#### The request:
Please pull out every line below that contains the string "coordinates", treating uppercase and lowercase as different.

#### Records for this exercise:
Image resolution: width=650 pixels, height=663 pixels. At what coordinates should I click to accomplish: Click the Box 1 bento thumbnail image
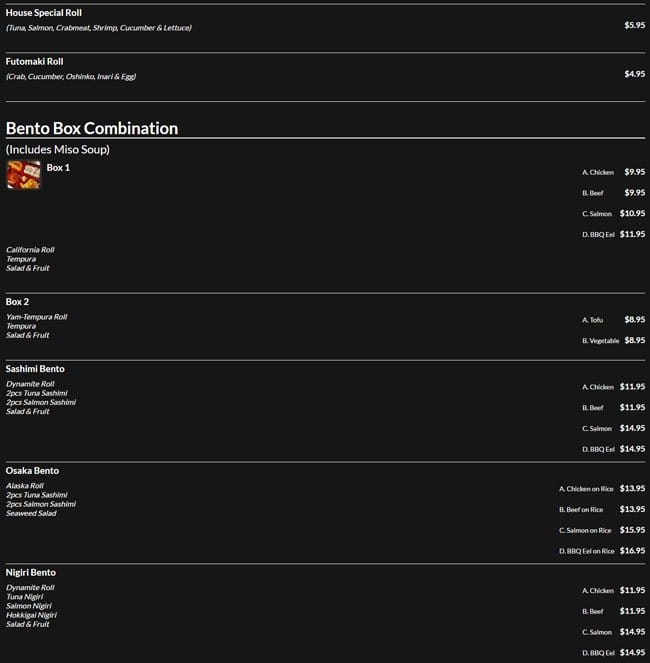click(x=23, y=175)
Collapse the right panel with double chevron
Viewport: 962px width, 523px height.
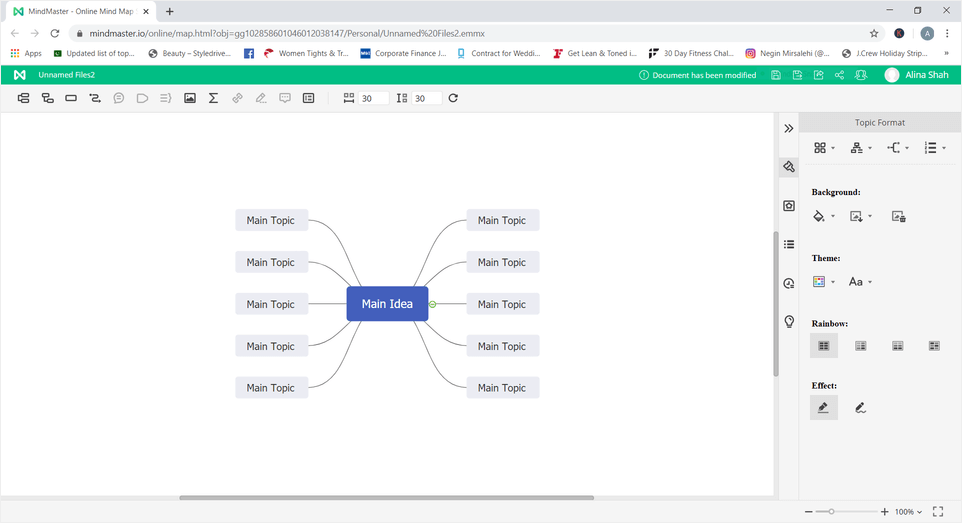[789, 128]
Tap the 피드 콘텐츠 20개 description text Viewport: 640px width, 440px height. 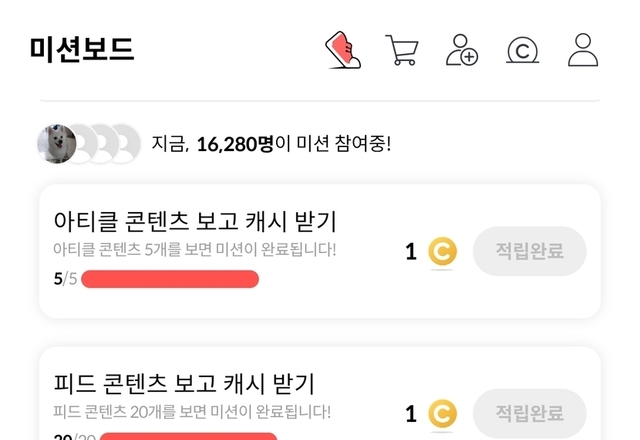pos(191,411)
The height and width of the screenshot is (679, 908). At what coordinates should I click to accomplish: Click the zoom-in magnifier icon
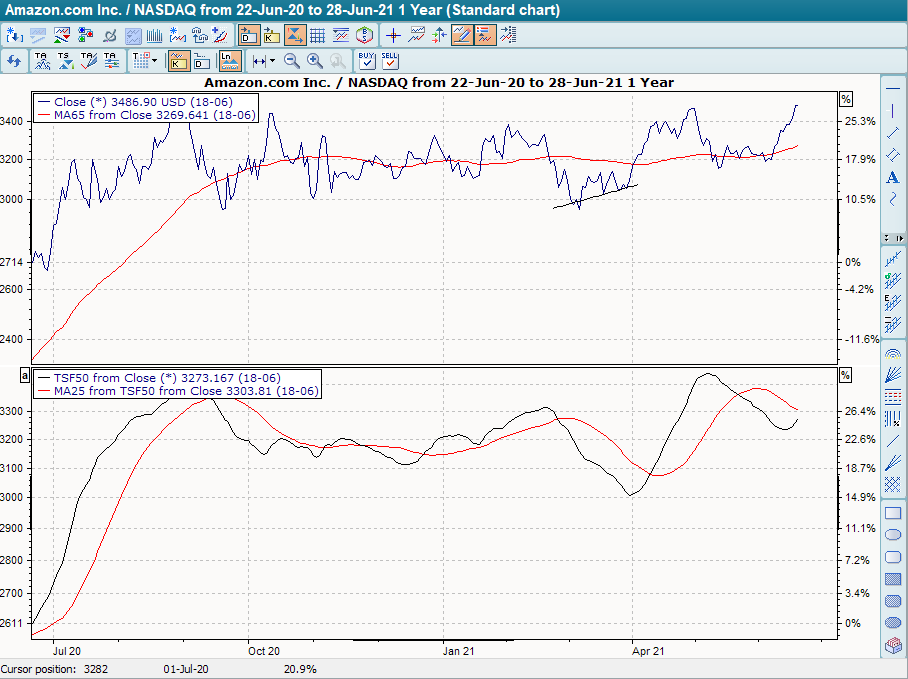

#### Response to the task:
Image resolution: width=650 pixels, height=663 pixels. At what coordinates should I click to accomplish: Click the Box 1 bento thumbnail image
The height and width of the screenshot is (679, 908). At what coordinates should I click to accomplish: Click the zoom-in magnifier icon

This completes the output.